Audit: West Point in good financial health

Andy Davis, third from left, goes over West Point's audit while other city leaders follow the numbers during Monday night's study session.

By: 
STEVE ROGERS
Staff Writer


West Point's general fund, electric department and water and sewer utilities all received a clean bill of health in recently completed audits.


Selectmen accepted the audits Tuesday night after being briefed on the results during a study session Monday night by Andy Davis of Watkins, Ward and Stafford, the city's accounting and auditing firm.


"Pretend you are a doctor and are giving us our checkup.
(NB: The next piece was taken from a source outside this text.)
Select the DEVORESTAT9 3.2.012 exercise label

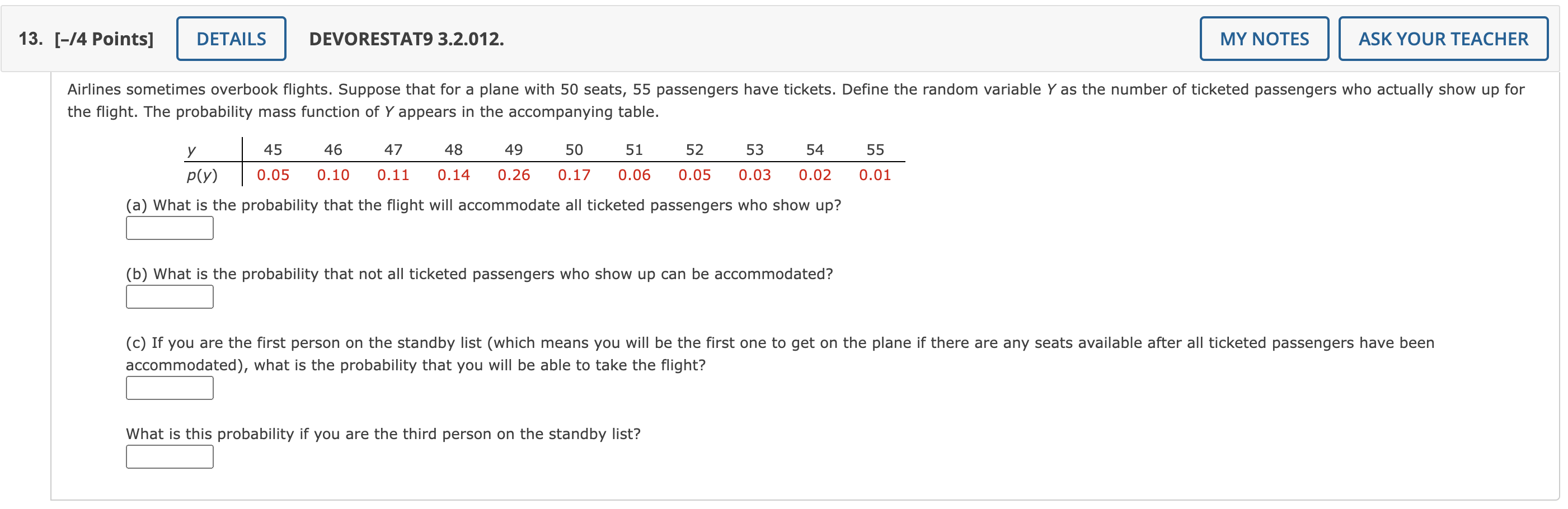click(x=405, y=38)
Give us the state of our health," Mayor Robbie Robinson told Davis after his 40-minute presentation.


"Your cash is improving, you continued the progress from 2016," Davis said of the audit, which covered the 2017 fiscal year that ended June 30, 2017.
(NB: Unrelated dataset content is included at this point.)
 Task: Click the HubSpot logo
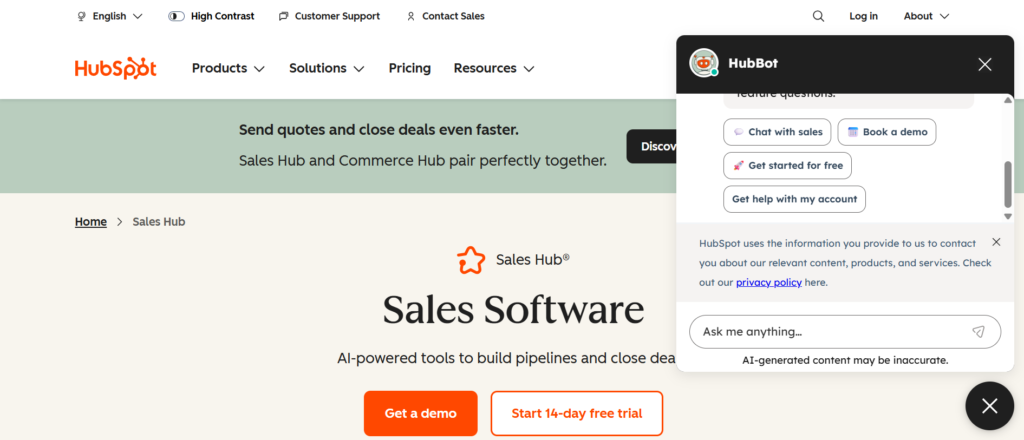115,68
"While the $249,774 positive fund balance is a positive, the big thing in 2017 is the hit you took in sales tax revenues," Davis added, referring to an overpayment the state discovered in sales tax revenues in early 2017 and started making the city repay.

That continues through June 2019 at the rate of more than $50,000 a month.


"I've been going through these a long time and this is the first one I can remember where we had only one citation, large or small," Selectman Keith McBrayer added.

"It's pretty rare to have only one finding," Davis responded.
"It's a clean opinion, a good opinion," Davis emphasized.


That finding was in the electric department where a retiree kept city insurance but wasn't paying the premiums in a timely manner.

The money eventually was collected and the retiree no longer is continuing city insurance.
The city also changed its policy so retirees are warned if they fall behind on insurance payments and can be cut off.
Davis also said the city's accuracy in estimating and collecting property taxes was well above average, noting his staff compared the tax rolls and property assessments with tax bills and collections and found that of more than $10.1 million, the numbers were off only $549.


"That's very minimal and insignificant," he said.
One on-paper number worth noting, according to Davis, is the city's unfunded pension liability which topped $10 million across all three budgets.

That's what the state retirement system estimates the total state pension system is underfunded and it has allocated those costs across every city, county, school district and other agency in the state based on their share of the total system.


"Every government entity balance sheet in the state really took a nosedive when everyone had to start accounting for these numbers," Davis stated.
The city's electric department showed a small operating loss of $49,283, up from a loss of $6,661 in 2016.


Overall, 71.5 percent of all electric department revenues went to pay the Tennessee Valley Authority for electricity the city bought to pass on to customers.

The remaining revenues went for maintenance, operations, insurance and related expenses.


The 71 percent is on par with most utilities, Davis said, noting electric utilities are an area where cities have the least control over costs.
"Our rates didn't quite cover expenses," he said, noting estimating future expenses isn't always easy.


Overall, the electric department's net cash increased from 2016 to 2017, Davis pointed out.
In the water and sewer department, the accountant noted "long-term debt is high," but "that's not unusual" because of all the state and federal regulations utilities have to meet.


"It's a tremendous burden," he described. "...It's one of the reasons you are seeing so many small rural water districts selling out," he noted.


Overall, the system is an "aging" one but is managing its debt well, including paying off $3.2 million for the new automated meters and $4.3 million to bring the old Sara Lee wastewater treatment facility, which was given to the city, into compliance with current regulations.


The water and sewer side of city utilities have some reserves which have prompted some suggestions for lower rate, but part of those reserves already are committed or soon will be, including more than $100,000 which will be paid for relining sewer lines along Church Hill Road which have been the source of several problems in recent years.
In addition, it's been 17 years since the city's water treatment plant has been serviced. That will cost between $400,000 and $500,000, but the city will be able to pay cash for that work.